Set the whole listing down again without deviation.
------ INPUT FOR THIS TASK ------
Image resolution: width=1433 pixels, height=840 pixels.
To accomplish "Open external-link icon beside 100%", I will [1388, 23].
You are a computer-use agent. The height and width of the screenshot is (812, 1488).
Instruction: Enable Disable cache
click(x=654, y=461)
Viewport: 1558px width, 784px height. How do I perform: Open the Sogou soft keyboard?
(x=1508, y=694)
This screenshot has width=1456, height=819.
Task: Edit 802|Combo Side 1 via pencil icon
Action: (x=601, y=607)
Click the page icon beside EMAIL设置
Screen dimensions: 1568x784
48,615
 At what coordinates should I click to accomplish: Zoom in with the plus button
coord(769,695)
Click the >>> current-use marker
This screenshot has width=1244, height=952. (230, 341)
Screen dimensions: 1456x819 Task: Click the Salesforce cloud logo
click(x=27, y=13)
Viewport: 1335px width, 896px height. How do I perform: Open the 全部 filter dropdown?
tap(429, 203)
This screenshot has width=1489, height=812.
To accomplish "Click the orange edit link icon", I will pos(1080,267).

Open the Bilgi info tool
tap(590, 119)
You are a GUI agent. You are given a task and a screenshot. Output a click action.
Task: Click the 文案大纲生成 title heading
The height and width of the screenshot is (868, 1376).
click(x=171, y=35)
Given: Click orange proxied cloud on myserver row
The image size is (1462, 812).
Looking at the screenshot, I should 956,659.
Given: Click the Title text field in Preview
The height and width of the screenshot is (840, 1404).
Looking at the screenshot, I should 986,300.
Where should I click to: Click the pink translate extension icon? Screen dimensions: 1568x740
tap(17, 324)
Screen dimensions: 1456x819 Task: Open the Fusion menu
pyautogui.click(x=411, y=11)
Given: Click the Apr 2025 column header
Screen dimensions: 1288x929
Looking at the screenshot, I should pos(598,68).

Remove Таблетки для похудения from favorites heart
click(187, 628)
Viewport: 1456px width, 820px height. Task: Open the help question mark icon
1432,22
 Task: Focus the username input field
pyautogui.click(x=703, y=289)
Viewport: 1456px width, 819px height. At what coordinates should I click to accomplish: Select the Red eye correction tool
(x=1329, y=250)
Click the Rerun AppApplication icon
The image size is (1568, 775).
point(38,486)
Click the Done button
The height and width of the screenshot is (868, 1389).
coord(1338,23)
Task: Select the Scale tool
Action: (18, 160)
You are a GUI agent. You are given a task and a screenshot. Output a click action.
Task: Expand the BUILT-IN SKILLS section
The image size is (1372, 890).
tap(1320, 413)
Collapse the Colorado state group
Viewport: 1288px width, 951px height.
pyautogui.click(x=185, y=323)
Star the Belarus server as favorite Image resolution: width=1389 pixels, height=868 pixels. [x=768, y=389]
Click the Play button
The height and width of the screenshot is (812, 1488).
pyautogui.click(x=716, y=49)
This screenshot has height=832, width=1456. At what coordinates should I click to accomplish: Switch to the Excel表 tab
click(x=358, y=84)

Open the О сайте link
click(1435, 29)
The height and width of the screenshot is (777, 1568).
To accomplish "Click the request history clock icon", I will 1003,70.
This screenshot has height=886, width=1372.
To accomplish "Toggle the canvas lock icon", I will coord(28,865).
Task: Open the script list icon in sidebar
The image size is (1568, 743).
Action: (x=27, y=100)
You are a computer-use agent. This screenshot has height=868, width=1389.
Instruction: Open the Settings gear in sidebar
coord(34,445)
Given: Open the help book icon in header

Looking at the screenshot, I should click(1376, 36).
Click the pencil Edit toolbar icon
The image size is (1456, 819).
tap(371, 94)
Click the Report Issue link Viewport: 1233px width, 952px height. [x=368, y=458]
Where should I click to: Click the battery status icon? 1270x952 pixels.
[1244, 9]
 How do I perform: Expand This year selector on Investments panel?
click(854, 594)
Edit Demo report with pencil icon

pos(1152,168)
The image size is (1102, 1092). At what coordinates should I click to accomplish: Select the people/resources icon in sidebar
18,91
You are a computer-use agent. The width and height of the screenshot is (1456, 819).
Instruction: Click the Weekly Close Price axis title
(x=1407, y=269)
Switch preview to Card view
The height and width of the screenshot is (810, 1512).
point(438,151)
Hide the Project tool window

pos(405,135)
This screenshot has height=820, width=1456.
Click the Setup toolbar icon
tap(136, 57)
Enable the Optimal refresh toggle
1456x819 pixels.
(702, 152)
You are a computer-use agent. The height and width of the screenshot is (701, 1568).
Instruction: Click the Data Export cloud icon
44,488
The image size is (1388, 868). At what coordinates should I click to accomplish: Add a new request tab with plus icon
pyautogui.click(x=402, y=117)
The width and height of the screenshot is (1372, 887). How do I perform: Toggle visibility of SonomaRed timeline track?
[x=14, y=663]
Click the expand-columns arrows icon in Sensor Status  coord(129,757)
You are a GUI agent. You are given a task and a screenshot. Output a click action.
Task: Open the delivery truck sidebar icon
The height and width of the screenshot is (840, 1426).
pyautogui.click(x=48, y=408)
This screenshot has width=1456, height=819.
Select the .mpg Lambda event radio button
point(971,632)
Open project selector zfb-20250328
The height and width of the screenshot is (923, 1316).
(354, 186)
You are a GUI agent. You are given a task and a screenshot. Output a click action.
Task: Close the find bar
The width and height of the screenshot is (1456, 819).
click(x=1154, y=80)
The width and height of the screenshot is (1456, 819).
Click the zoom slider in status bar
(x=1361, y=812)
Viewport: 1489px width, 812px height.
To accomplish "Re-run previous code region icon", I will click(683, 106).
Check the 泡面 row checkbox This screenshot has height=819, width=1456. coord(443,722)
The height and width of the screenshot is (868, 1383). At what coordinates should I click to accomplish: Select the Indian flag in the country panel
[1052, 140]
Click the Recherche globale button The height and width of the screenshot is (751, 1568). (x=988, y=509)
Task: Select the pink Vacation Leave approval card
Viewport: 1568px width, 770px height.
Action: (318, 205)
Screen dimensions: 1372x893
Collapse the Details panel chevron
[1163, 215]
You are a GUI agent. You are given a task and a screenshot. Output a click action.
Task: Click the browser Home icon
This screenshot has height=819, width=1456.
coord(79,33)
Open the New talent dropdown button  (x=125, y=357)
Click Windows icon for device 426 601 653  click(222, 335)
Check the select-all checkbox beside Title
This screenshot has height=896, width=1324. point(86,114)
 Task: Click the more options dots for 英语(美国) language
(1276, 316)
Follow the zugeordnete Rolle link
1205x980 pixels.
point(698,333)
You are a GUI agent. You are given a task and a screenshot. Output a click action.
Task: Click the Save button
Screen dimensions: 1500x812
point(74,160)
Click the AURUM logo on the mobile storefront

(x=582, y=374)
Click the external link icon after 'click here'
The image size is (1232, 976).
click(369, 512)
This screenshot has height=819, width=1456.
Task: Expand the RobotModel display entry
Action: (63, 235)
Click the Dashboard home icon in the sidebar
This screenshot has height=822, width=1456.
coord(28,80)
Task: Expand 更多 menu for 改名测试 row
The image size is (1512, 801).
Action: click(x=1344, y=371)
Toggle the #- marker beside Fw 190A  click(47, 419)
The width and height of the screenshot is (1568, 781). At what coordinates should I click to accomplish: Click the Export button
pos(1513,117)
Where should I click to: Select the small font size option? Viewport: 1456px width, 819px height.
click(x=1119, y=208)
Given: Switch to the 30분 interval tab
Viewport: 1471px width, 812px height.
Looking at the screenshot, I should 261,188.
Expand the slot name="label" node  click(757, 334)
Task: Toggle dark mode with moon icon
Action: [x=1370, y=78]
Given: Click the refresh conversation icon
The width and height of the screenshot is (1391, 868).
------
ANSWER TO THIS PROBLEM
Image resolution: width=1433 pixels, height=840 pixels.
To accomplish "Open external-link icon beside 100%", I will [1388, 23].
You are a computer-use agent. The height and width of the screenshot is (812, 1488).
Instruction: Enable Disable cache
click(x=654, y=461)
Viewport: 1558px width, 784px height. How do I perform: Open the Sogou soft keyboard?
(x=1508, y=694)
This screenshot has width=1456, height=819.
Task: Edit 802|Combo Side 1 via pencil icon
Action: (x=601, y=607)
Click the page icon beside EMAIL设置
Screen dimensions: 1568x784
48,615
 At what coordinates should I click to accomplish: Zoom in with the plus button
coord(769,695)
Click the >>> current-use marker
This screenshot has width=1244, height=952. (230, 341)
Screen dimensions: 1456x819 Task: Click the Salesforce cloud logo
click(x=27, y=13)
Viewport: 1335px width, 896px height. How do I perform: Open the 全部 filter dropdown?
tap(429, 203)
This screenshot has width=1489, height=812.
To accomplish "Click the orange edit link icon", I will pos(1080,267).

Open the Bilgi info tool
tap(590, 119)
You are a GUI agent. You are given a task and a screenshot. Output a click action.
Task: Click the 文案大纲生成 title heading
The height and width of the screenshot is (868, 1376).
click(x=171, y=35)
Given: Click orange proxied cloud on myserver row
The image size is (1462, 812).
Looking at the screenshot, I should 956,659.
Given: Click the Title text field in Preview
The height and width of the screenshot is (840, 1404).
Looking at the screenshot, I should 986,300.
Where should I click to: Click the pink translate extension icon? Screen dimensions: 1568x740
tap(17, 324)
Screen dimensions: 1456x819 Task: Open the Fusion menu
pyautogui.click(x=411, y=11)
Given: Click the Apr 2025 column header
Screen dimensions: 1288x929
Looking at the screenshot, I should pos(598,68).

Remove Таблетки для похудения from favorites heart
click(187, 628)
Viewport: 1456px width, 820px height. Task: Open the help question mark icon
1432,22
 Task: Focus the username input field
pyautogui.click(x=703, y=289)
Viewport: 1456px width, 819px height. At what coordinates should I click to accomplish: Select the Red eye correction tool
(x=1329, y=250)
Click the Rerun AppApplication icon
The image size is (1568, 775).
point(38,486)
Click the Done button
The height and width of the screenshot is (868, 1389).
coord(1338,23)
Task: Select the Scale tool
Action: (18, 160)
You are a GUI agent. You are given a task and a screenshot. Output a click action.
Task: Expand the BUILT-IN SKILLS section
The image size is (1372, 890).
tap(1320, 413)
Collapse the Colorado state group
Viewport: 1288px width, 951px height.
pyautogui.click(x=185, y=323)
Star the Belarus server as favorite Image resolution: width=1389 pixels, height=868 pixels. [x=768, y=389]
Click the Play button
The height and width of the screenshot is (812, 1488).
pyautogui.click(x=716, y=49)
This screenshot has height=832, width=1456. At what coordinates should I click to accomplish: Switch to the Excel表 tab
click(x=358, y=84)

Open the О сайте link
click(1435, 29)
The height and width of the screenshot is (777, 1568).
To accomplish "Click the request history clock icon", I will 1003,70.
This screenshot has height=886, width=1372.
To accomplish "Toggle the canvas lock icon", I will coord(28,865).
Task: Open the script list icon in sidebar
The image size is (1568, 743).
Action: (x=27, y=100)
You are a computer-use agent. This screenshot has height=868, width=1389.
Instruction: Open the Settings gear in sidebar
coord(34,445)
Given: Open the help book icon in header

Looking at the screenshot, I should click(1376, 36).
Click the pencil Edit toolbar icon
The image size is (1456, 819).
tap(371, 94)
Click the Report Issue link Viewport: 1233px width, 952px height. [x=368, y=458]
Where should I click to: Click the battery status icon? 1270x952 pixels.
[1244, 9]
 How do I perform: Expand This year selector on Investments panel?
click(854, 594)
Edit Demo report with pencil icon

pos(1152,168)
The image size is (1102, 1092). At what coordinates should I click to accomplish: Select the people/resources icon in sidebar
18,91
You are a computer-use agent. The width and height of the screenshot is (1456, 819).
Instruction: Click the Weekly Close Price axis title
(x=1407, y=269)
Switch preview to Card view
The height and width of the screenshot is (810, 1512).
point(438,151)
Hide the Project tool window

pos(405,135)
This screenshot has height=820, width=1456.
Click the Setup toolbar icon
tap(136, 57)
Enable the Optimal refresh toggle
1456x819 pixels.
(702, 152)
You are a computer-use agent. The height and width of the screenshot is (701, 1568).
Instruction: Click the Data Export cloud icon
44,488
The image size is (1388, 868). At what coordinates should I click to accomplish: Add a new request tab with plus icon
pyautogui.click(x=402, y=117)
The width and height of the screenshot is (1372, 887). How do I perform: Toggle visibility of SonomaRed timeline track?
[x=14, y=663]
Click the expand-columns arrows icon in Sensor Status  coord(129,757)
You are a GUI agent. You are given a task and a screenshot. Output a click action.
Task: Open the delivery truck sidebar icon
The height and width of the screenshot is (840, 1426).
pyautogui.click(x=48, y=408)
This screenshot has width=1456, height=819.
Select the .mpg Lambda event radio button
point(971,632)
Open project selector zfb-20250328
The height and width of the screenshot is (923, 1316).
(354, 186)
You are a GUI agent. You are given a task and a screenshot. Output a click action.
Task: Close the find bar
The width and height of the screenshot is (1456, 819).
click(x=1154, y=80)
The width and height of the screenshot is (1456, 819).
Click the zoom slider in status bar
(x=1361, y=812)
Viewport: 1489px width, 812px height.
To accomplish "Re-run previous code region icon", I will click(683, 106).
Check the 泡面 row checkbox This screenshot has height=819, width=1456. coord(443,722)
The height and width of the screenshot is (868, 1383). At what coordinates should I click to accomplish: Select the Indian flag in the country panel
[1052, 140]
Click the Recherche globale button The height and width of the screenshot is (751, 1568). (x=988, y=509)
Task: Select the pink Vacation Leave approval card
Viewport: 1568px width, 770px height.
Action: (318, 205)
Screen dimensions: 1372x893
Collapse the Details panel chevron
[1163, 215]
You are a GUI agent. You are given a task and a screenshot. Output a click action.
Task: Click the browser Home icon
This screenshot has height=819, width=1456.
coord(79,33)
Open the New talent dropdown button  (x=125, y=357)
Click Windows icon for device 426 601 653  click(222, 335)
Check the select-all checkbox beside Title
This screenshot has height=896, width=1324. point(86,114)
 Task: Click the more options dots for 英语(美国) language
(1276, 316)
Follow the zugeordnete Rolle link
1205x980 pixels.
point(698,333)
You are a GUI agent. You are given a task and a screenshot. Output a click action.
Task: Click the Save button
Screen dimensions: 1500x812
point(74,160)
Click the AURUM logo on the mobile storefront

(x=582, y=374)
Click the external link icon after 'click here'
The image size is (1232, 976).
click(369, 512)
This screenshot has height=819, width=1456.
Task: Expand the RobotModel display entry
Action: (63, 235)
Click the Dashboard home icon in the sidebar
This screenshot has height=822, width=1456.
coord(28,80)
Task: Expand 更多 menu for 改名测试 row
The image size is (1512, 801).
Action: click(x=1344, y=371)
Toggle the #- marker beside Fw 190A  click(47, 419)
The width and height of the screenshot is (1568, 781). At what coordinates should I click to accomplish: Click the Export button
pos(1513,117)
Where should I click to: Select the small font size option? Viewport: 1456px width, 819px height.
click(x=1119, y=208)
Given: Switch to the 30분 interval tab
Viewport: 1471px width, 812px height.
Looking at the screenshot, I should 261,188.
Expand the slot name="label" node  click(757, 334)
Task: Toggle dark mode with moon icon
Action: [x=1370, y=78]
Given: Click the refresh conversation icon
The width and height of the screenshot is (1391, 868).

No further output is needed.